On Monday, the corporation's commercial arm unveiled a £100 million coup as it announced a deal to take control of the Lonely Planet guidebooks business, better known as the "backpackers' bible".
It is the biggest expansion move to date by BBC Worldwide, which plans a multimillion pound investment in its new purchase over the next couple of years as it makes the best-selling Lonely Planet travel guides available online. As well as beefing up the web presence of one of the best-known names in the travel business, it will build on Lonely Planet's television programming and move it into magazines.
Hailing the deal as "a great feather in the cap" for BBC Worldwide, the commercial arm's chairman, Etienne de Villiers, said it was further evidence of its ability to become "a major international media player". Often overlooked amid the BBC's broadcasting activities, the corporation's commercial arm is a sizeable business - it manages the BBC's global television sales and is also Britain's third-largest publisher of consumer magazines, selling almost 100 million a year, including titles such as Top Gear and Good Food.
Profits last year rose by 24 per cent to a record £111 million - treble what they were in 2003/04 - on sales 8 per cent ahead at £810 million, boosted by strong overseas sales of programmes such as Dr Who and Planet Earth. There are ambitious plans to double profits over the next five years, a target the Lonely Planet deal should help it achieve.
The acquisition also goes a long way towards achieving BBC Worldwide's target of earning two-thirds of its profits overseas by 2010, against 46 per cent currently.
Set up in the 1970s by British couple Tony and Maureen Wheeler, Melbourne-based Lonely Planet has grown to become the world's leading publisher of travel guides. Its first title, Across Asia on the Cheap, was followed by South East Asia on a Shoestring, both of which remain cult classics among its traditional backpacker readers. In total, it now publishes about 500 guides and has widened its appeal to more affluent travellers.
But its web development has been more limited, and that is something the BBC, with its vast experience online, is keen to correct.
BBC Worldwide is delighted with its coup in persuading the Wheelers, who will retain a 25 per cent stake, to part with control of the company. They are thought to have received numerous approaches over the years, including interest from National Geographic and Australia's Fairfax Media.
But not everybody is thrilled with the move. Conservative MP John Whittingdale questioned whether it was right that the BBC should "effectively nationalise" a publishing company.
The expansion of BBC Worldwide comes amid continued speculation over where the axe will fall at the BBC, which is struggling to plug a huge hole in its budget after a below-inflation licence fee settlement.
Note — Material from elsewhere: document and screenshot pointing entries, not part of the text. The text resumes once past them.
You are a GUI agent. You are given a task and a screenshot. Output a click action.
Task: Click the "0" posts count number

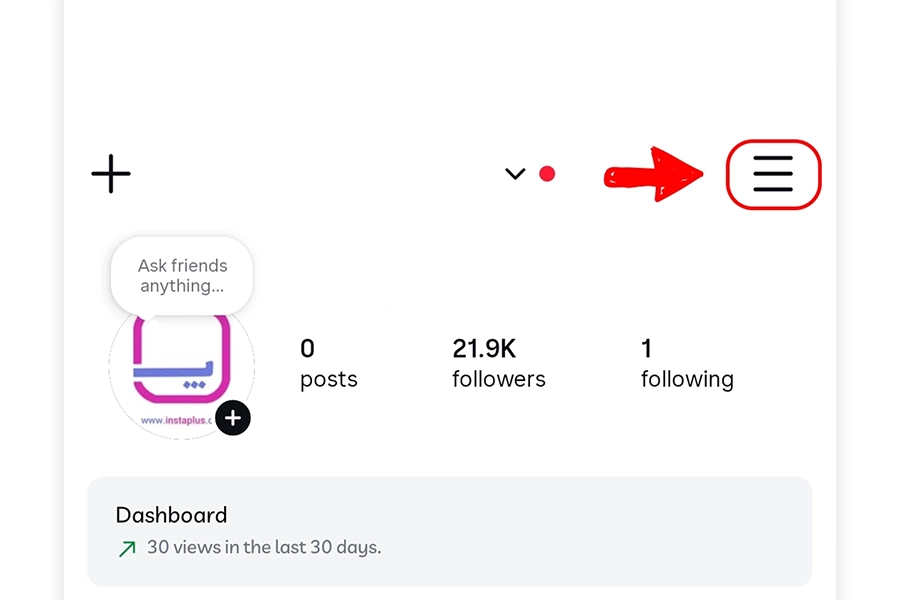[x=307, y=348]
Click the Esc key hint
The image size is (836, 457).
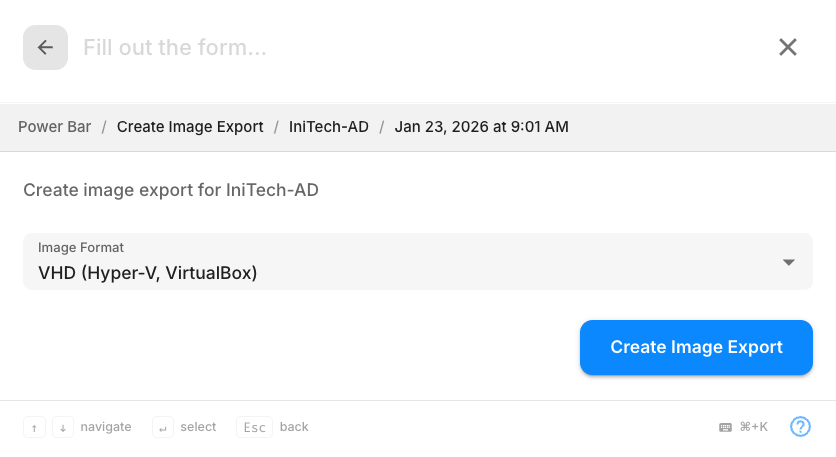click(254, 427)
BBC director general Mark Thompson has apparently ruled out axing an entire channel but instead appears to favour cuts across the board.
Nerves at the BBC have become increasingly frayed in recent weeks. Even such fearless performers as Humphrys and Paxman have become embroiled in a public spat as they fight their own corners - Humphrys for his Radio 4 Today programme and Paxman for BBC 2's Newsnight.
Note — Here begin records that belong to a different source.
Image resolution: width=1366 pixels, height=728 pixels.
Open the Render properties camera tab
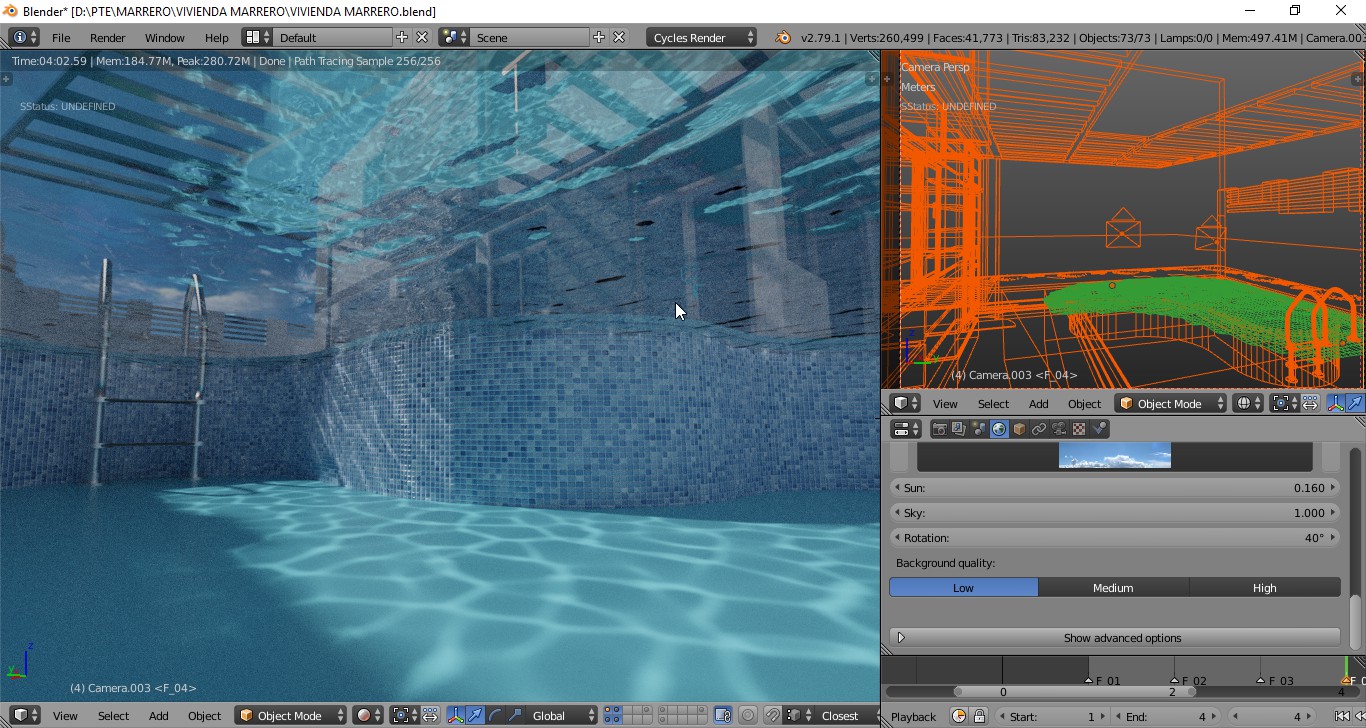[x=939, y=429]
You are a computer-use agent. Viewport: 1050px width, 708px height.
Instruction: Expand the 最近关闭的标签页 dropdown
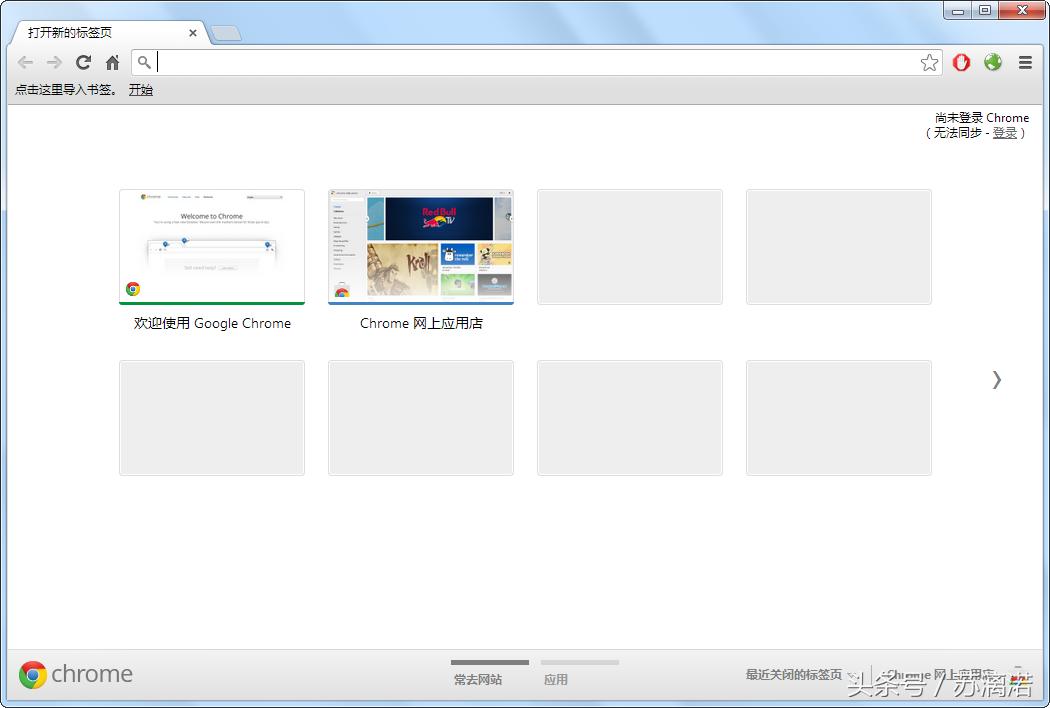coord(798,675)
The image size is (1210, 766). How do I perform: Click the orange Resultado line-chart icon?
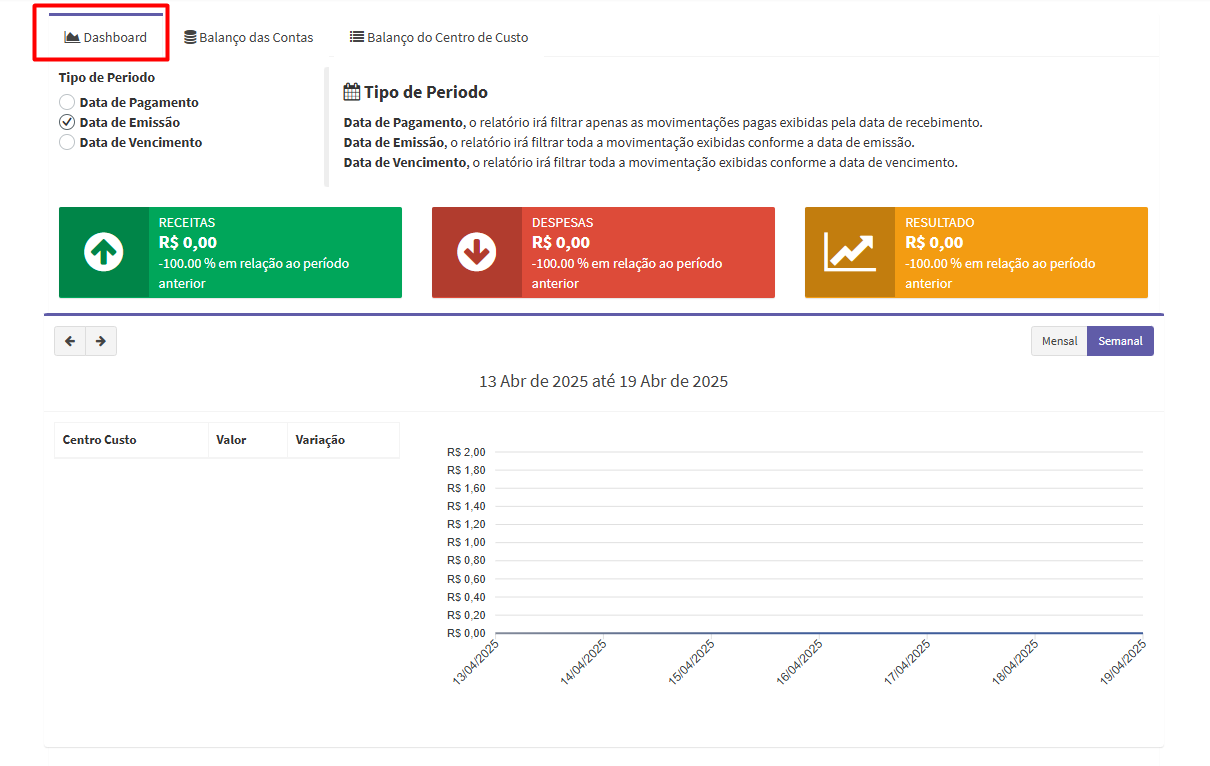click(849, 252)
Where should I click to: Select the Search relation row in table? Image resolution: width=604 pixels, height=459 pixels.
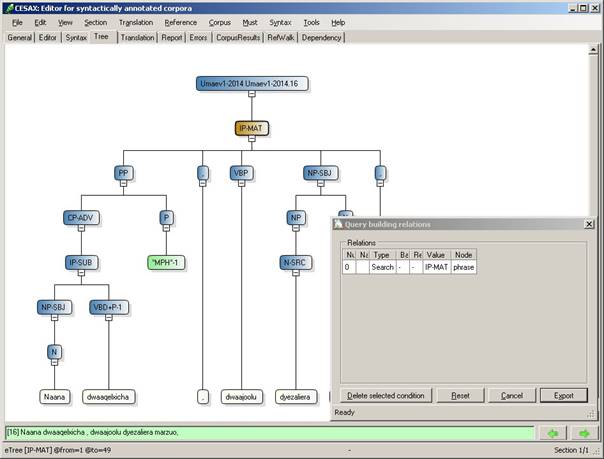click(409, 267)
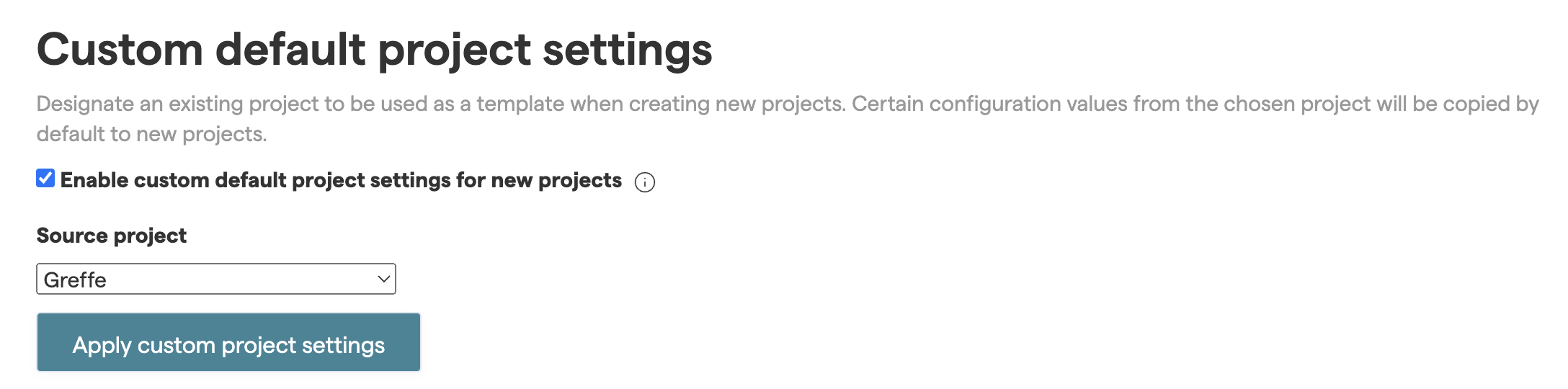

In what has been billed "the battle of the budgets" - played out in the pages of the BBC staff magazine, Ariel - Humphrys has insisted that Today ranks above Newsnight, a claim robustly dismissed by Paxman. "The greatest living Welshman" might like, he said, "to consider how clever it is for us all to start fighting like rats in a sack."
Quite what the combative pair of veteran broadcasters will make of the corporation shelling out £100 million for a business best-known for its backpackers' guides is anybody's guess.
But the good news for the cash-strapped corporation is that all the profits of its commercial arm are ploughed back into programme-making. If it achieves its ambitious growth targets, then perhaps the axe may fall a little less heavily in the future.